§ **Dataset excerpts**:
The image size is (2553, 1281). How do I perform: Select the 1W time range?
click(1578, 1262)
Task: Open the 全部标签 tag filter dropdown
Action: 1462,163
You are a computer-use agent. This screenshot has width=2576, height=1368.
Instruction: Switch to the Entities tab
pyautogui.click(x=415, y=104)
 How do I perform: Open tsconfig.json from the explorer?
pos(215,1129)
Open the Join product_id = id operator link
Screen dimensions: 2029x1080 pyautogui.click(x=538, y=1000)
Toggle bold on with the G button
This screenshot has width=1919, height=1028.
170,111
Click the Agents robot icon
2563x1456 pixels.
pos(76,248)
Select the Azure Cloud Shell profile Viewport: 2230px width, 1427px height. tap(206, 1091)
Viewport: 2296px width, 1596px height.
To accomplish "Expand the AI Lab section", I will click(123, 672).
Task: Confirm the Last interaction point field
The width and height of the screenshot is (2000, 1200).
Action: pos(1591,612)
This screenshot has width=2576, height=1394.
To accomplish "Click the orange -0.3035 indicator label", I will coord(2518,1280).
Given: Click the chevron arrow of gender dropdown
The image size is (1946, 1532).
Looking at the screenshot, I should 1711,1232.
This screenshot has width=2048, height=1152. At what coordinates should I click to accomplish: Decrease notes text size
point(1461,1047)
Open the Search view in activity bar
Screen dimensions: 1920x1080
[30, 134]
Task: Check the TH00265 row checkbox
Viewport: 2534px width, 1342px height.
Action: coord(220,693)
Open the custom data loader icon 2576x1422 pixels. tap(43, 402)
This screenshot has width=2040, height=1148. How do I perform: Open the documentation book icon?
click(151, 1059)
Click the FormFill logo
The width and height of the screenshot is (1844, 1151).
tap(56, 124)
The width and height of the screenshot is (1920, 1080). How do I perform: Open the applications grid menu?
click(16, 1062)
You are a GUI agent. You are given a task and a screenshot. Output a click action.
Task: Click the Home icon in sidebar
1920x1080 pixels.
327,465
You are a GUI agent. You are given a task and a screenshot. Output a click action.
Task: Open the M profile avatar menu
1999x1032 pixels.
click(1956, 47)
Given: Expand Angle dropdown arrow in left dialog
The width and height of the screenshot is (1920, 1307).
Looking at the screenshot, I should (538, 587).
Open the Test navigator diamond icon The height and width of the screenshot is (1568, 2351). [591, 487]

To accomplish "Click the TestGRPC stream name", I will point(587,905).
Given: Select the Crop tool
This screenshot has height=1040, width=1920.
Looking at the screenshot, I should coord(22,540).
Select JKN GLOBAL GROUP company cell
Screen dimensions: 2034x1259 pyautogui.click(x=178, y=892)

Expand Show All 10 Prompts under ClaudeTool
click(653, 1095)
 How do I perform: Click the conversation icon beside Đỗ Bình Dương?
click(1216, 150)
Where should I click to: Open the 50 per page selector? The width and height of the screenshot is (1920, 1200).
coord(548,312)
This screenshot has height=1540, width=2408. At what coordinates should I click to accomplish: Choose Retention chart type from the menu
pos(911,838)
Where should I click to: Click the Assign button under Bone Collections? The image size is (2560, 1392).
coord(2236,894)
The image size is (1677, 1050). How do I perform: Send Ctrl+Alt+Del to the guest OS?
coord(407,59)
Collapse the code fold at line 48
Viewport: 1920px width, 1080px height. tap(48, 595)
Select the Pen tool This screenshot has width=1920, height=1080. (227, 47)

§ **Work to be completed**:
Please go over the data above and copy each line with "arrow" in it.

§ **Solution to the exercise**:
Given: Click the chevron arrow of gender dropdown
Given: Expand Angle dropdown arrow in left dialog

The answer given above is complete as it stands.